_Aim of the exercise_
Wherever the string "Task" appears in the listing, copy that line.

_Working data_
┄┄┄┄┄┄

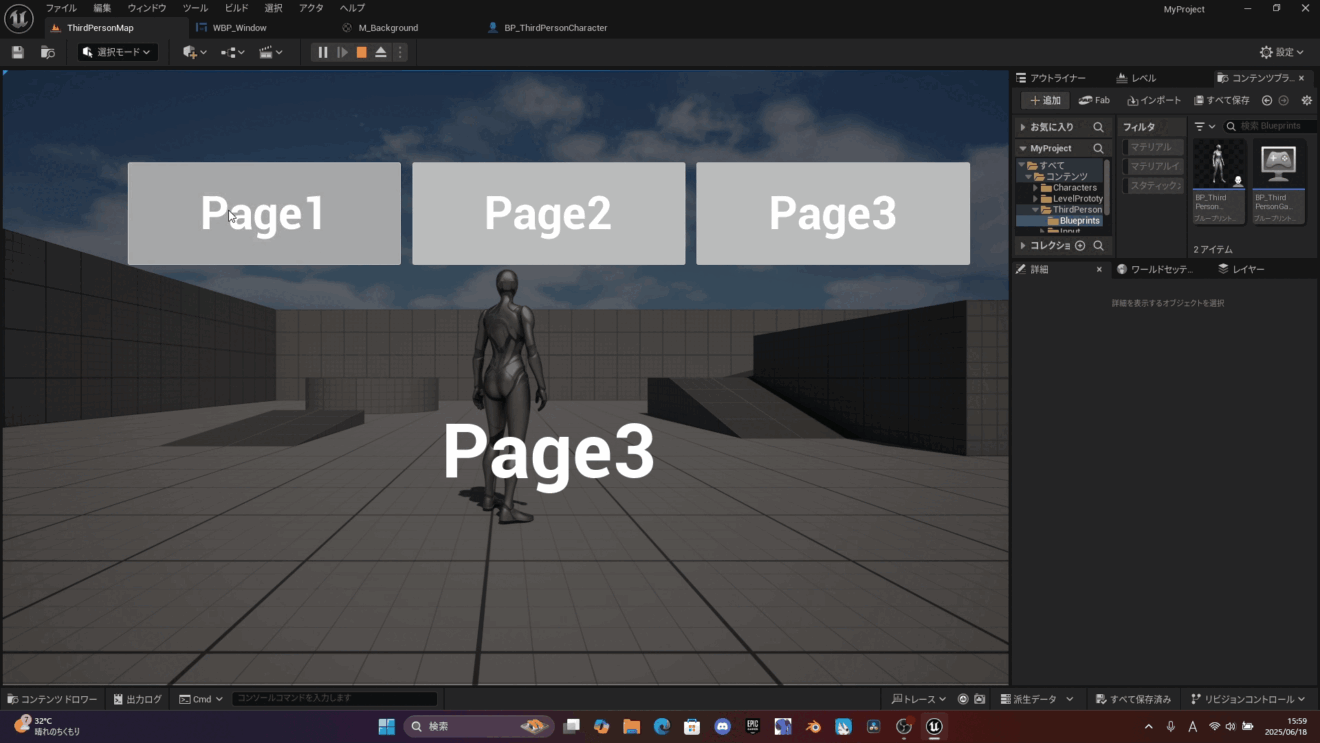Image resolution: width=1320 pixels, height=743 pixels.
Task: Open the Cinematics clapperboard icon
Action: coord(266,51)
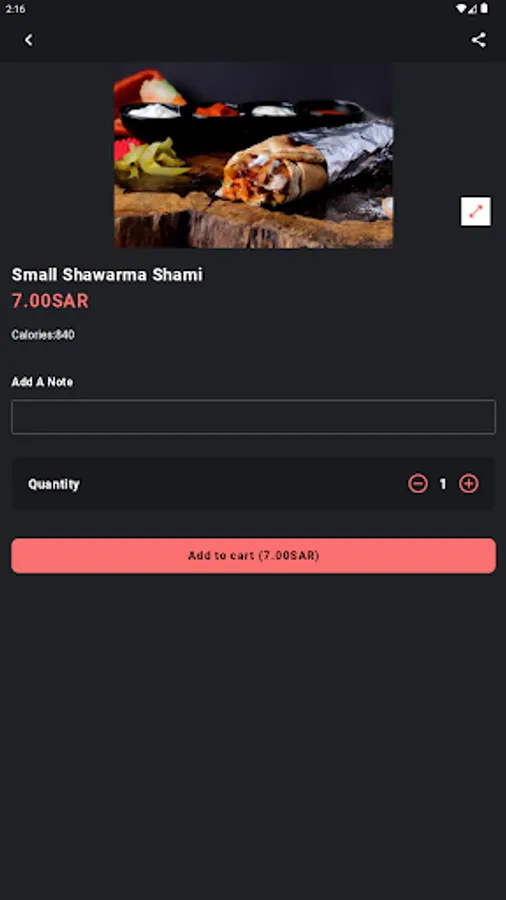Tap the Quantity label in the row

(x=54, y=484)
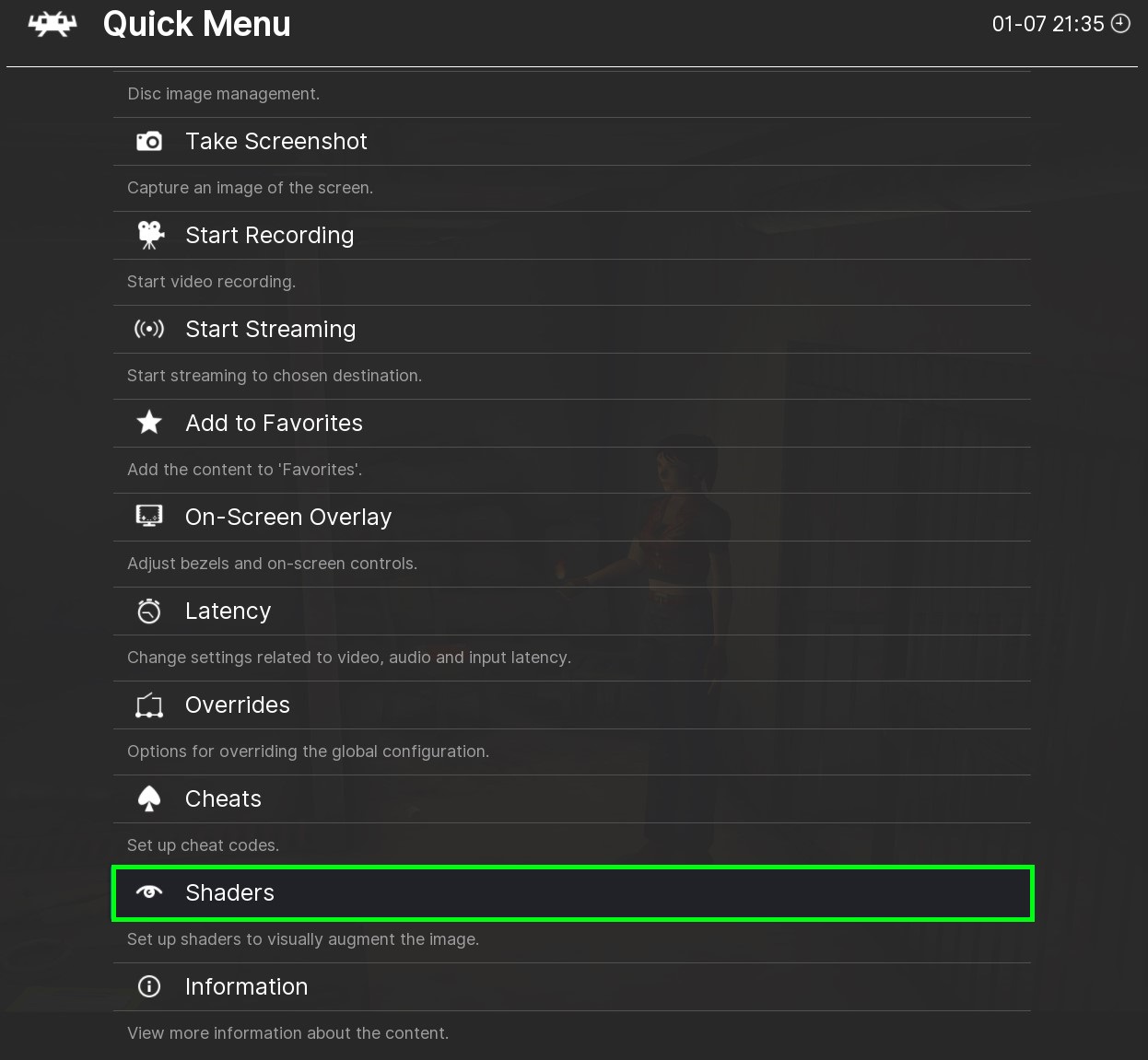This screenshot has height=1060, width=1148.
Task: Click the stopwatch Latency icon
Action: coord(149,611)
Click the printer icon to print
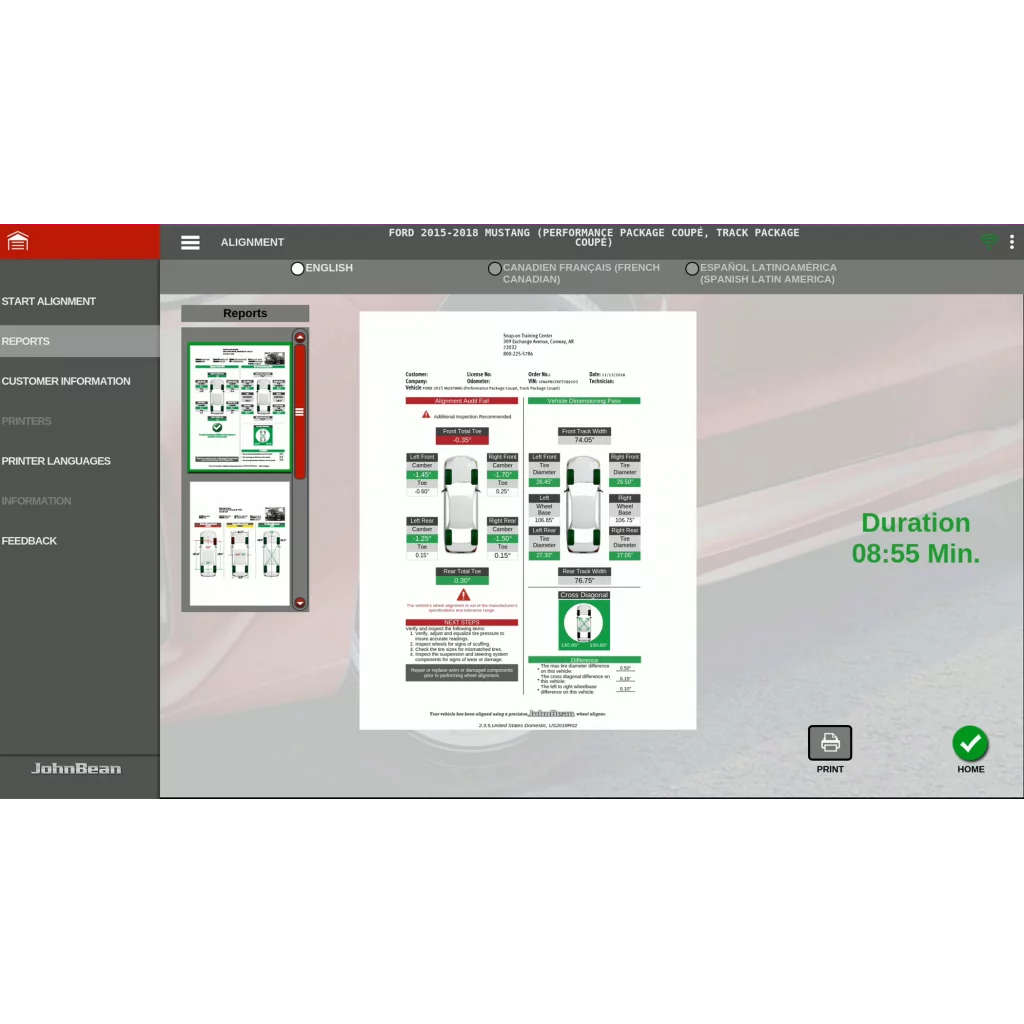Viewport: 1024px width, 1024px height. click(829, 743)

┄┄┄┄┄┄

_Your solution_
Task: Open the Cinematics clapperboard icon
Task: Click the stopwatch Latency icon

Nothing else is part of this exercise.